La jeunesse ressuscite un métier ancestral Pêcheur de perles au Koweit
le 12 août 1998 à 00h00
Une fois l’an, de jeunes Koweitiens oublient pour quelques jours le confort de la vie moderne et renouent avec la rude existence de leurs aïeuls pêcheurs de perles, lorsque le pétrole n’existait pas. Cette année encore, six boutres traditionnels ont emmené 60 adolescents vers les bancs d’huîtres à plus d’un kilomètre au large, pour un séjour d’une semaine destiné à éprouver leur endurance à la plongée sans scaphandre. Dormant à la belle étoile, se nourrissant de riz, de poisson et de dattes, ils espèrent, comme leurs grands-parents, voir leur peine récompensée par l’éclat blanc d’une perle au fond de sa coquille. Les vétérans qui les accompagnent ne sont pas déçus par les jeunes, dont certains sont parvenus au bout de la troisième journée à effectuer jusqu’à 100 plongées quotidiennes. Abdallah Rajab Ali, président du comité organisateur, attribue ces performances à la «dure sélection» des candidats, et à six semaines d’entraînement intensif. Attachés à une corde et lestés par du plomb, les plongeurs atteignent rapidement trois à neuf mètres de fond. Ils passent deux minutes à cueillir les huîtres qu’ils mettent dans un panier attaché à une autre ligne. Pour signaler à un camarade en surface qu’il est à bout de souffle ou qu’il a cueilli assez d’huîtres, le plongeur tire à coups secs sur la corde. Les plongeurs sont vêtus de noir pour éloigner les méduses et les requins, se bouchent le nez avec une pince, mais ils n’utilisent pas de masque ni de palmes. Le but recherché par tous est une «dana», une perle d’une pureté et d’une forme parfaite qui vaut de nos jours jusqu’à 3.000 dinars (10.000 dollars). Mais sur les 26.000 huîtres recueillies les premiers jours du voyage, deux perles de qualité seulement ont été trouvées, et aucune «dana». Durant des siècles, Koweit a exporté des perles vers l’Europe, via des centres de tri à Malabar, Bombay et Bahrein. Une grande fête attend les jeunes plongeurs lors du retour sur la terre ferme, mais ils ne connaîtront pas les scènes de désolation qui assombrissaient le retour, il y a deux générations à peine, lorsque des plongeurs manquaient à l’appel. (AFP)

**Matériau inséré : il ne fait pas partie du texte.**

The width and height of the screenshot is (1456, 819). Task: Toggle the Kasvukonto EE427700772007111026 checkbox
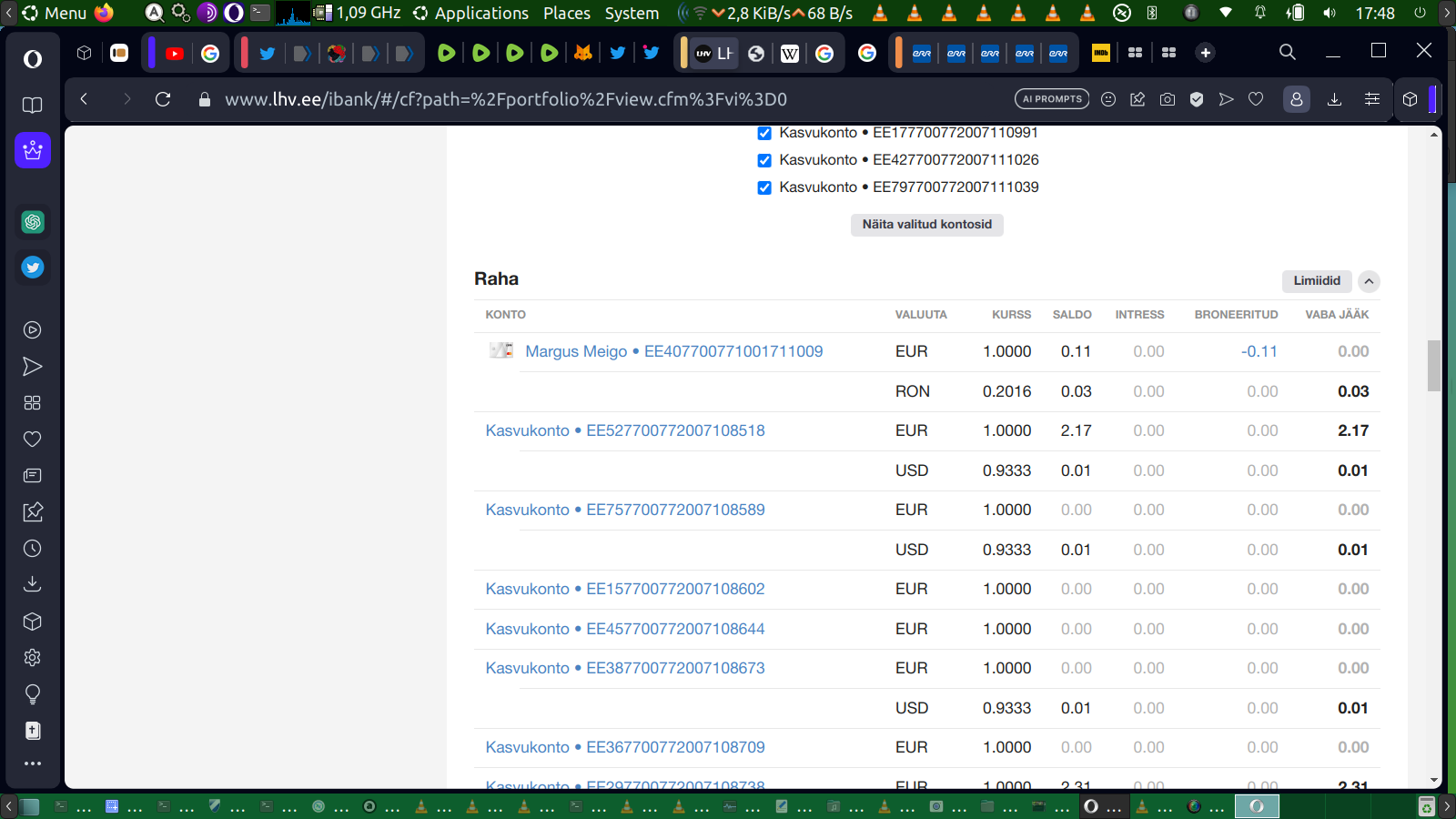click(x=764, y=161)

Une fois l’an, de jeunes Koweitiens oublient pour quelques jours le confort de la vie moderne et renouent avec la rude existence de leurs aïeuls pêcheurs de perles, lorsque le pétrole n’existait pas. Cette année encore, six boutres traditionnels ont emmené 60 adolescents vers les bancs d’huîtres à plus d’un kilomètre au large, pour un séjour d’une semaine destiné à éprouver leur endurance à la plongée sans scaphandre. Dormant à la belle étoile, se nourrissant de riz, de poisson et de dattes, ils espèrent, comme leurs grands-parents, voir leur peine récompensée par l’éclat blanc d’une perle au fond de sa coquille. Les vétérans qui les accompagnent ne sont pas déçus par les jeunes, dont certains sont parvenus au bout de la troisième journée à effectuer jusqu’à 100 plongées quotidiennes....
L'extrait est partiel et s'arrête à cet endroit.